Ziegler’s Corporate Finance team is focused on delivering best-in-class advisory and financing solutions for companies and organizations across the healthcare industry. In our core practice areas of healthcare services, information technology, hospitals and senior living, Ziegler is one of the most active M&A firms offering innovative sell-side, buy-side, recapitalization/restructuring, equity private placement and strategic partnering services.
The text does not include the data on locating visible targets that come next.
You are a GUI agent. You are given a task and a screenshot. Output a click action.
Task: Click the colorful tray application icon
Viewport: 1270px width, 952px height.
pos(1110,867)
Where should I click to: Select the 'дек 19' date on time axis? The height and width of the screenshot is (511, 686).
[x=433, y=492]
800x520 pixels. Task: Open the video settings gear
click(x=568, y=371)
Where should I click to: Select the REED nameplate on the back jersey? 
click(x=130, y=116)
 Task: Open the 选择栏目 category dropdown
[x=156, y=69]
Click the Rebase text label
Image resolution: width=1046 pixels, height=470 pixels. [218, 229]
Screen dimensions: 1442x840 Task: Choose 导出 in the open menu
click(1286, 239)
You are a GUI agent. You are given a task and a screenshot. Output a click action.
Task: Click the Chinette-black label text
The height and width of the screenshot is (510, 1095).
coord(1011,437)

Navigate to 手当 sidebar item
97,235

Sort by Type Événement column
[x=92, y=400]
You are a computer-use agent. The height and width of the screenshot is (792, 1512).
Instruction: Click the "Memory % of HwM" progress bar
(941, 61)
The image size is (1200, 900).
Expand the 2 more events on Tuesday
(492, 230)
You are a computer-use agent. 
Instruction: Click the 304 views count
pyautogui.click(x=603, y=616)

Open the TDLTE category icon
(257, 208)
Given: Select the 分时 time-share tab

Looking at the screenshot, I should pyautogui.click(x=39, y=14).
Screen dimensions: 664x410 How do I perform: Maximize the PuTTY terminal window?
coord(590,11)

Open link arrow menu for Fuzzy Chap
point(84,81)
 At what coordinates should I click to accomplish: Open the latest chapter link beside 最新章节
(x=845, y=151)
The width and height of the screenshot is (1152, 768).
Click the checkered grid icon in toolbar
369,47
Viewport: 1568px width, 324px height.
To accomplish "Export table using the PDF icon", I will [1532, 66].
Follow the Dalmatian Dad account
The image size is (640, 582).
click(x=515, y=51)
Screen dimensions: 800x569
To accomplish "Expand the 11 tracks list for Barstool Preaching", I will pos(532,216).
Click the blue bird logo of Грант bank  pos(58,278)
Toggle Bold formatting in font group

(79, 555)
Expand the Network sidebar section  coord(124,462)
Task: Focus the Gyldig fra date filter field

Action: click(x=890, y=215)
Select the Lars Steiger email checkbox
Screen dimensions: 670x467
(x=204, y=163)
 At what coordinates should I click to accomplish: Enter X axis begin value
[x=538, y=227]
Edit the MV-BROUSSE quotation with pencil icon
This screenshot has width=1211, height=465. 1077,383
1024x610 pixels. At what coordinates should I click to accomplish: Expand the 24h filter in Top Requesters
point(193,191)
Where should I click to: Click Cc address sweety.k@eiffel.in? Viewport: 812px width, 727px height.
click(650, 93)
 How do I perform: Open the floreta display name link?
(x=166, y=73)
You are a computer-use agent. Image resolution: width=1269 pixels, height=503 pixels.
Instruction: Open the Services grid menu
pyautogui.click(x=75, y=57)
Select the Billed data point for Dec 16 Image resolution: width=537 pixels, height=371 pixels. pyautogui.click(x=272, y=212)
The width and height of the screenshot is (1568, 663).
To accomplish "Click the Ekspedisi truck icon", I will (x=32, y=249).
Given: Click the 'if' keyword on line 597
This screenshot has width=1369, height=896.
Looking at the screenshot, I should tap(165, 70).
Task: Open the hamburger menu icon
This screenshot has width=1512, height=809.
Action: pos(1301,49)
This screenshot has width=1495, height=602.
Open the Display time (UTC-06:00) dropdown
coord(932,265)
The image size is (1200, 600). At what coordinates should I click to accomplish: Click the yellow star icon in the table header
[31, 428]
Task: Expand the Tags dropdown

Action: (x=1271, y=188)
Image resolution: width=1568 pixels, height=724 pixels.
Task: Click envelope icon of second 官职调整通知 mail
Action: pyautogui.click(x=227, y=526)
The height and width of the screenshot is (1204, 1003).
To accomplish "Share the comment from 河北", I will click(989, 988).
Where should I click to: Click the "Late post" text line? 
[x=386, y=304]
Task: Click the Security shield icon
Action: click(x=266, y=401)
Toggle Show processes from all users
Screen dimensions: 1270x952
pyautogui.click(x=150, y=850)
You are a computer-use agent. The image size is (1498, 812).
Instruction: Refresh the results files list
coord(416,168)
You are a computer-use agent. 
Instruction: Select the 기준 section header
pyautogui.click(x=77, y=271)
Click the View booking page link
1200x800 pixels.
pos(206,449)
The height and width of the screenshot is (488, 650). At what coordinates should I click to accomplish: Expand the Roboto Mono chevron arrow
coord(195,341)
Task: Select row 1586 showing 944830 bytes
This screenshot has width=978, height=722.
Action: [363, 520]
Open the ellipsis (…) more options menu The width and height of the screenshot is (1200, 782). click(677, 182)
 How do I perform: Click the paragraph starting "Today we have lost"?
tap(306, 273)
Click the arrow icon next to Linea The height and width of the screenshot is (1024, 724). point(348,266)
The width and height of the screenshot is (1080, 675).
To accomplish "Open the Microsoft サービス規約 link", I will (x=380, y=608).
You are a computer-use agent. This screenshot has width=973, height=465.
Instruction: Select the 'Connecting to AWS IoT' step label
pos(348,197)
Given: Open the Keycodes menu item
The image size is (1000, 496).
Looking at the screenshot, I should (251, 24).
For more information about Ziegler, please visit us at http://www.ziegler.com.

About Ziegler:

Ziegler is a privately held, national boutique investment bank, capital markets and proprietary

investments firm. It has a unique focus on healthcare, senior living and education sectors, as

well as general municipal and structured finance. Headquartered in Chicago with regional and

branch offices throughout the U.S., Ziegler provides its clients with capital raising, strategic advisory

services, fixed income sales, underwriting and trading as well as Ziegler Credit, Surveillance and Analytics. To learn more, visit http://www.ziegler.com.

Certain comments in this news release represent forward-looking statements made pursuant to the provisions of the Private Securities Litigation Reform Act of 1995. This client’s experience may not be representative of the experience of other clients, nor is it indicative of future performance or success. The forward-looking statements are subject to a number of risks and uncertainties, in particular, the overall financial health of the securities industry, the strength of the healthcare sector of the U.S. economy and the municipal securities marketplace, the ability of the Company to underwrite and distribute securities, the market value of mutual fund portfolios and separate account portfolios advised by the Company, the volume of sales by its retail brokers, the outcome of pending litigation, and the ability to attract and retain qualified employees.